The predicted structures of the 1,926 proteins were screened against this PD fold database using FoldSeek [34]. For each iteration, a hit was considered significant if the associated probability exceeded 0.5. For the right-handed β-helix, hits with a probability that the match is a true positive match greater than 0.2 were considered positive due to the greater divergence of the right-handed β-helix. Finally, a manual screening for proteins with a triple helix domain was done. Triple-helix domains frequently require the assistance of intramolecular chaperones for their accurate and stable folding [35,36]. This reliance highlights the intrinsic instability characteristic of these domains, often manifesting as structural disorder [37,38]. This instability engages in a multifaceted interplay with additional variables, such as the pre-chaperone activity disorder in the 3D conformation and the predictive capabilities of sequence-based models to accurately determine the protein’s 3D structure. These complexities introduce challenges to searching for reliable structural similarities between those folds.
Delineation of depolymerase domains
The 3D structure predictions of the proteins that demonstrated a significant hit with the PD fold database were used to identify corresponding (so-called) protein units: stable segments within a protein that fall between secondary structures and domains in terms of their complexity. These were determined with SWORD2, which analyzes the spatial relationships between α-carbon atoms and optimizes for structural autonomy within these segments [39]. Every protein unit identified was subsequently screened against the PD fold database to locate the best match. The delineation of the PD folds was inferred from the best match. These processes resulted in a final dataset of 602 right-handed β-helix, 96 n-bladed β-propeller and 146 triple-helix depolymerase proteins for which the catalytic domain was precisely determined. As an exploratory step, feature representations of the delineated PD folds were computed with ESM-2 and plotted using t-SNE (S1 Fig).

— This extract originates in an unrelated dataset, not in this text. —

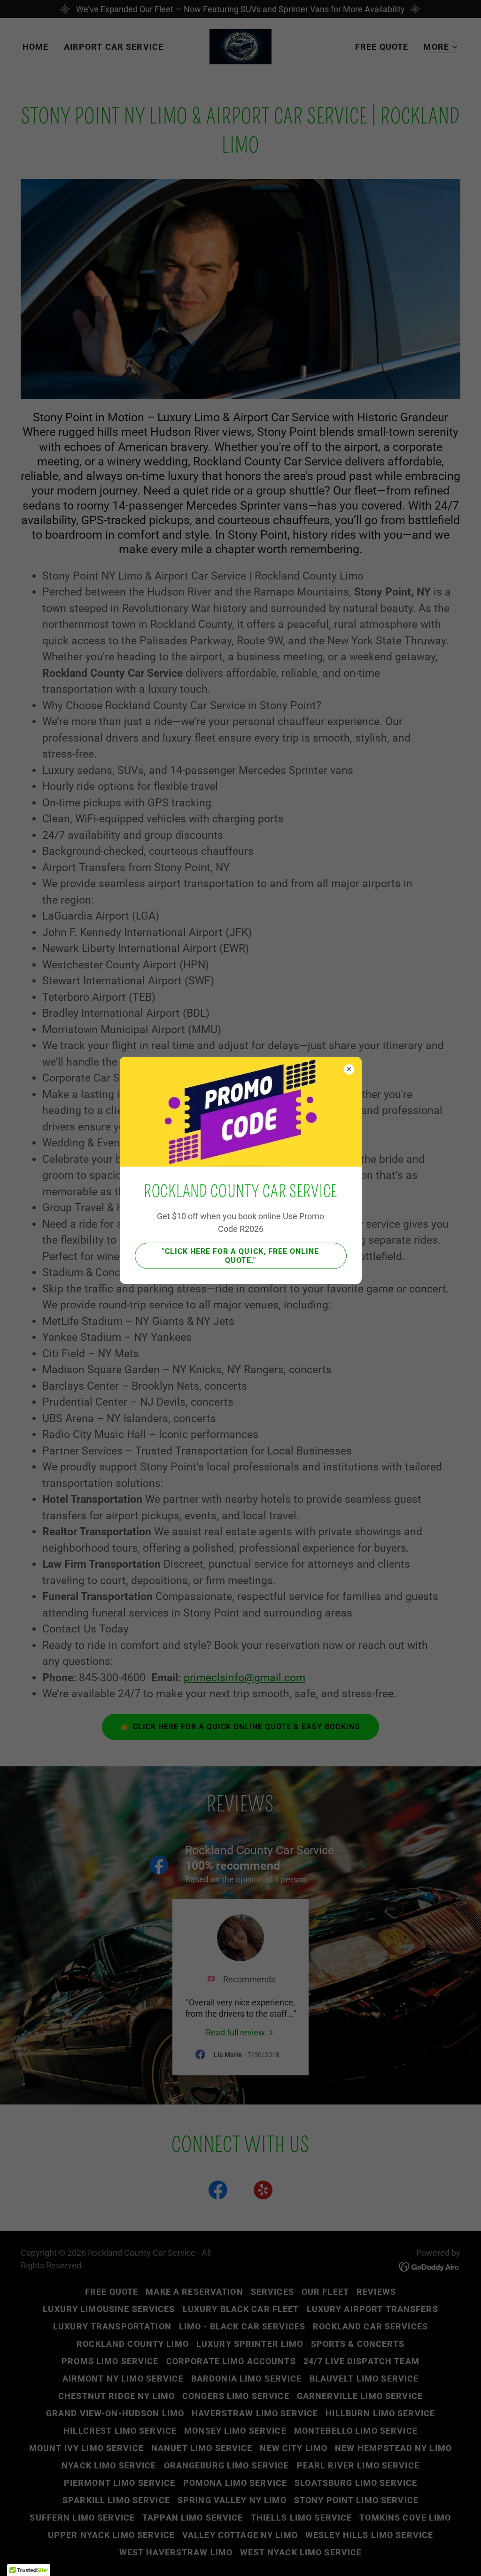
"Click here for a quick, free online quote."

Model construction and evaluation
DepoScope is built as a stacked model architecture with two parts (Fig 3). The first part is a fine-tuned ESM-2 model for a token classification and the second part is a pair of two convolutional layers and two forward neural layers for a binary classification task. Both modules have been trained sequentially, first considering the token classification task followed by the binary classification.

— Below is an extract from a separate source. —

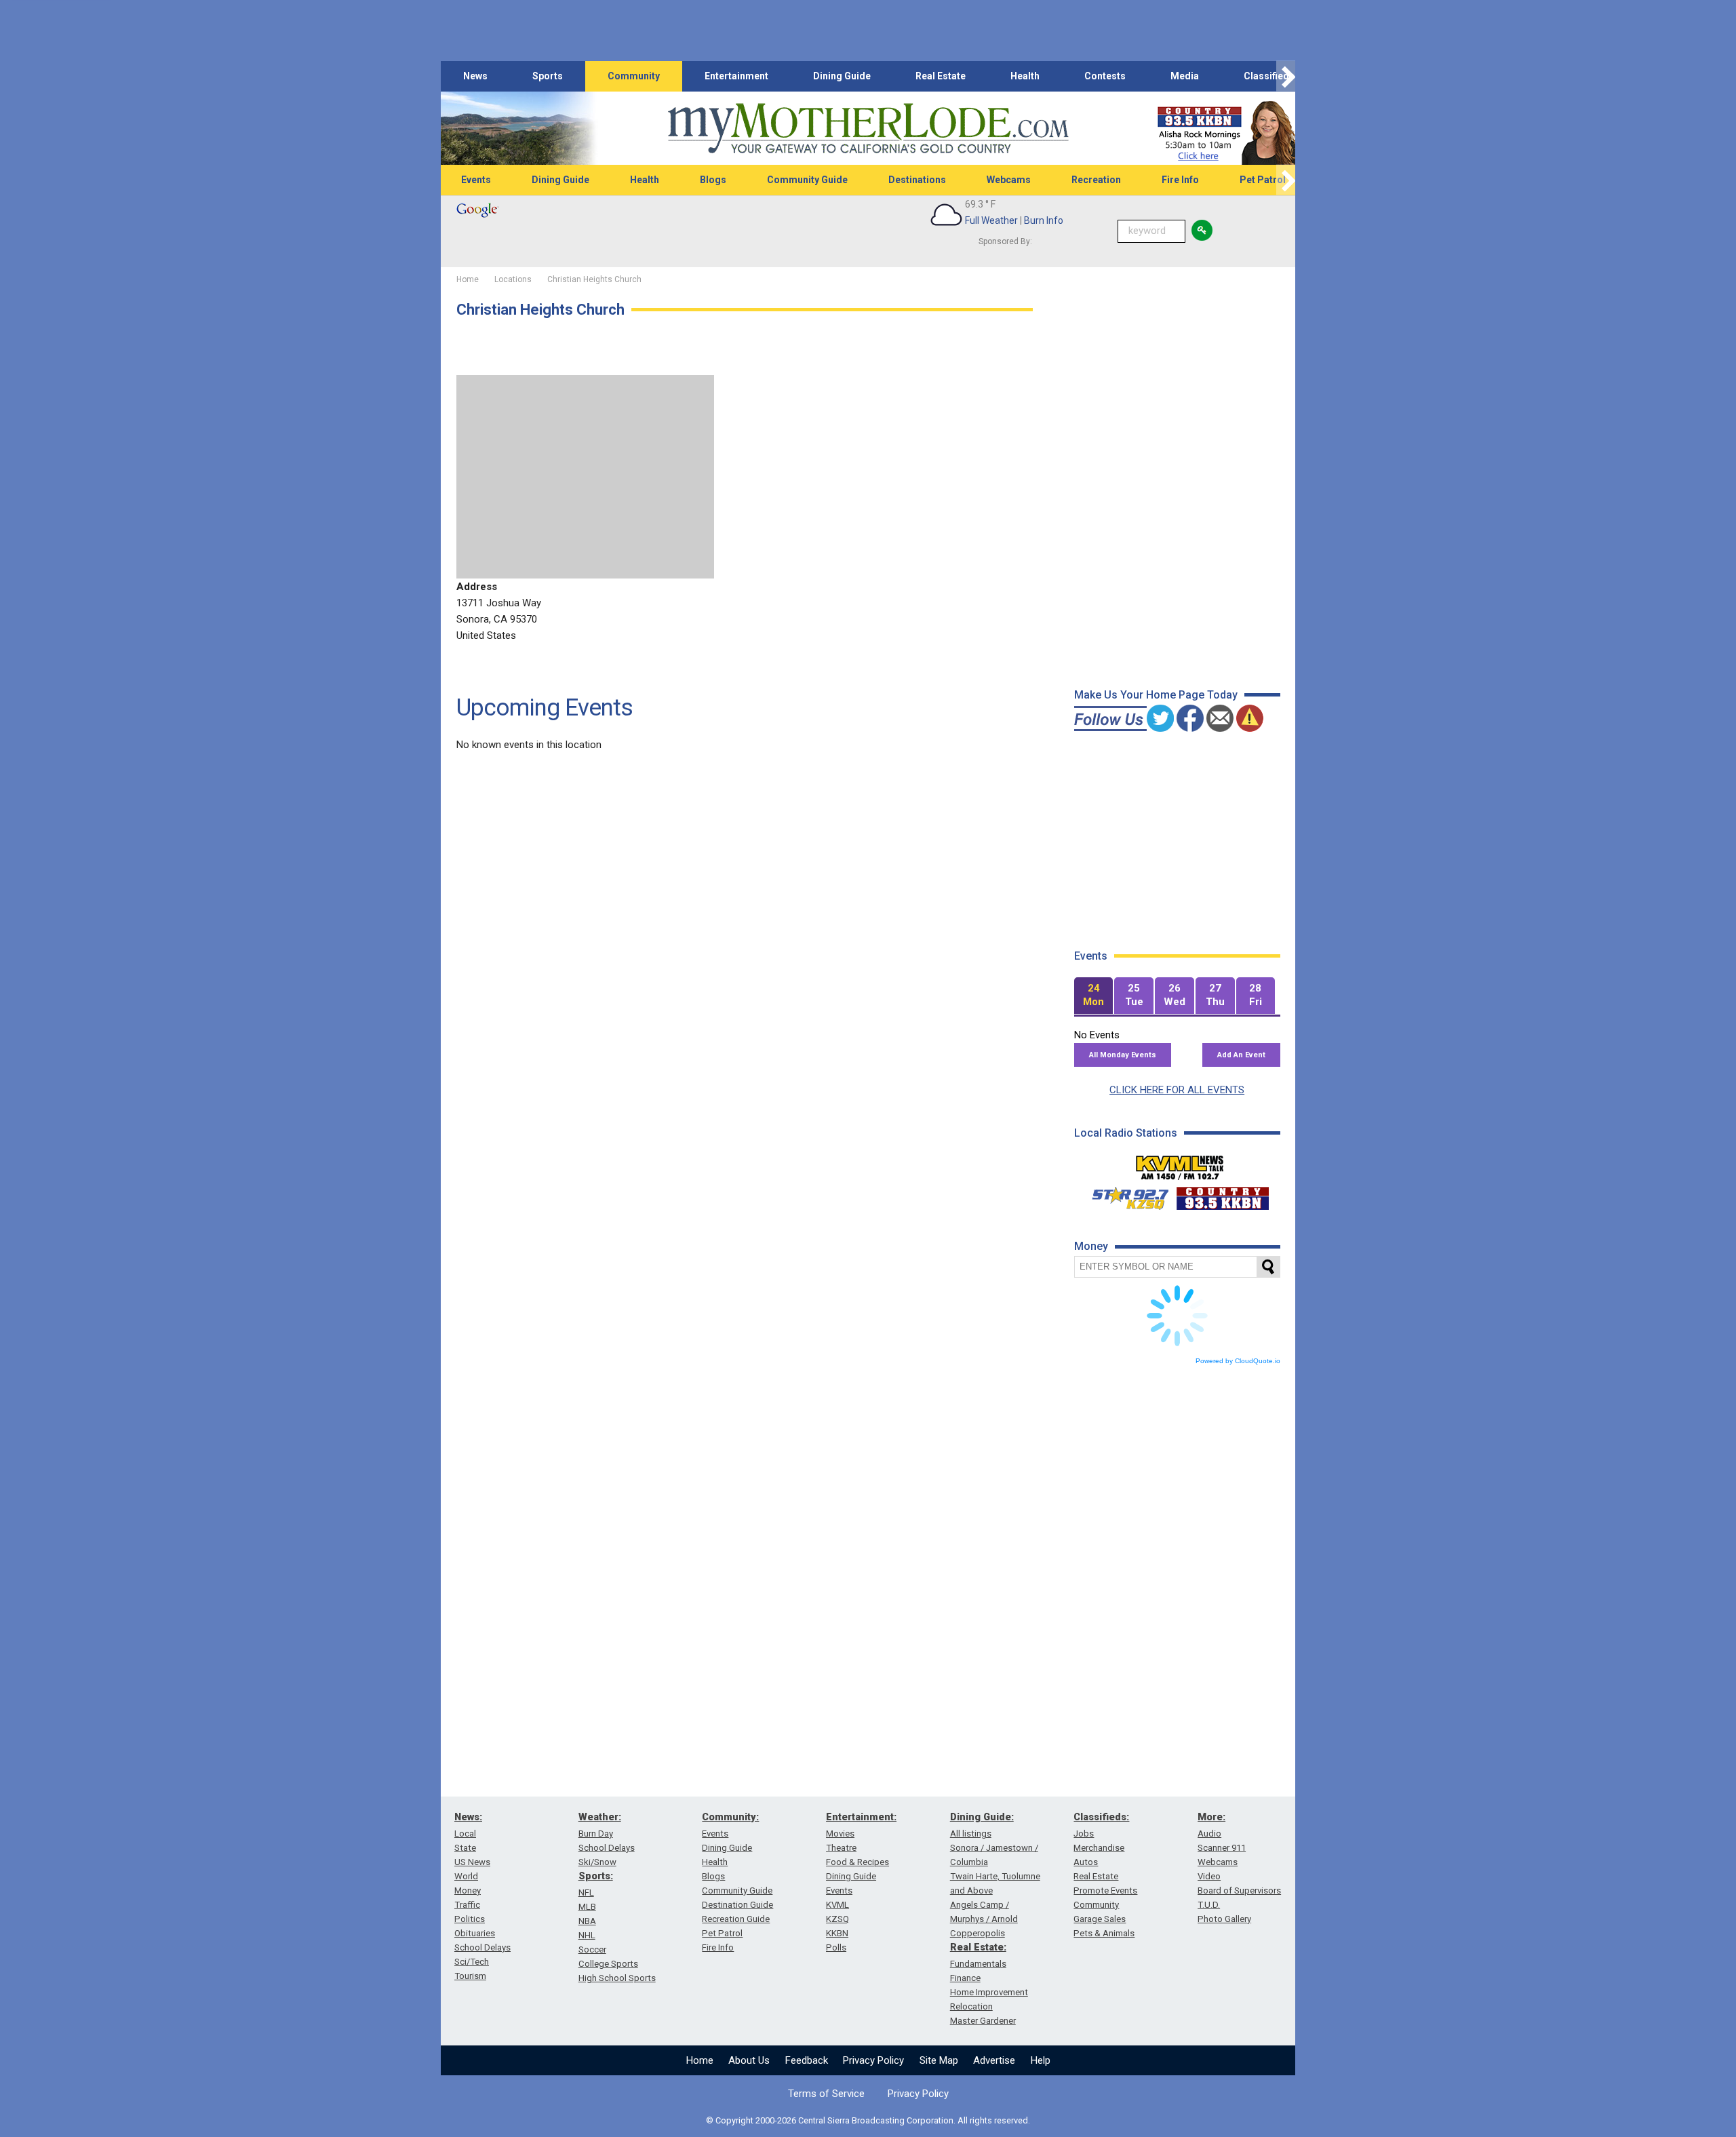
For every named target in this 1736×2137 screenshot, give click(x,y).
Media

DepoScope consists of a combination of two deep learning models that perform token classification and binary classification, respectively. The token classification model is a fine-tuned ESM-2 model that receives protein sequences as input, which are transformed into tokens (one for each amino acid). For each token, the model learns to classify it as being part of a PD domain or not in the finetuning process, with four distinct labels: “none”, “right-handed β-helix”, “n-bladed β-propeller” and “triple helix”. The outputs of this first model additionally serve as inputs to the second model, which is a combination of two convolutional layers and a dense layer that produce a binary output, which reflects the prediction for the entire sequence of whether or not the protein is a depolymerase.
For training and evaluation, a set of protein sequences that do not match any of the described PD domains above were added to the dataset as ‘negative’ sequence instances for the model. We specifically chose to collect other proteins that are involved in catalytic activity and structural proteins without catalytic activity, as those proteins would be potentially hard for the model to correctly classify as negatives (Tab D in S1 Table). The full training dataset was split into three parts: 70% for the token classification task, 20% for the binary classification task and 10% for the evaluation of both tasks.
In this study, the pretrained ESM-2 models (esm2_t6_8M_UR50D, esm2_t12_35M_UR50D, esm2_t30_150M_UR50D configurations) were used to construct fine-tuned models for a token classification task. Each amino acid of a given sequence was classified into a class corresponding to the different PD domain folds that the model is being trained on. The model was fine-tuned using the Python libraries Transformers and Pytorch and optimized the model hyperparameters via Bayesian search with the Optuna package [40].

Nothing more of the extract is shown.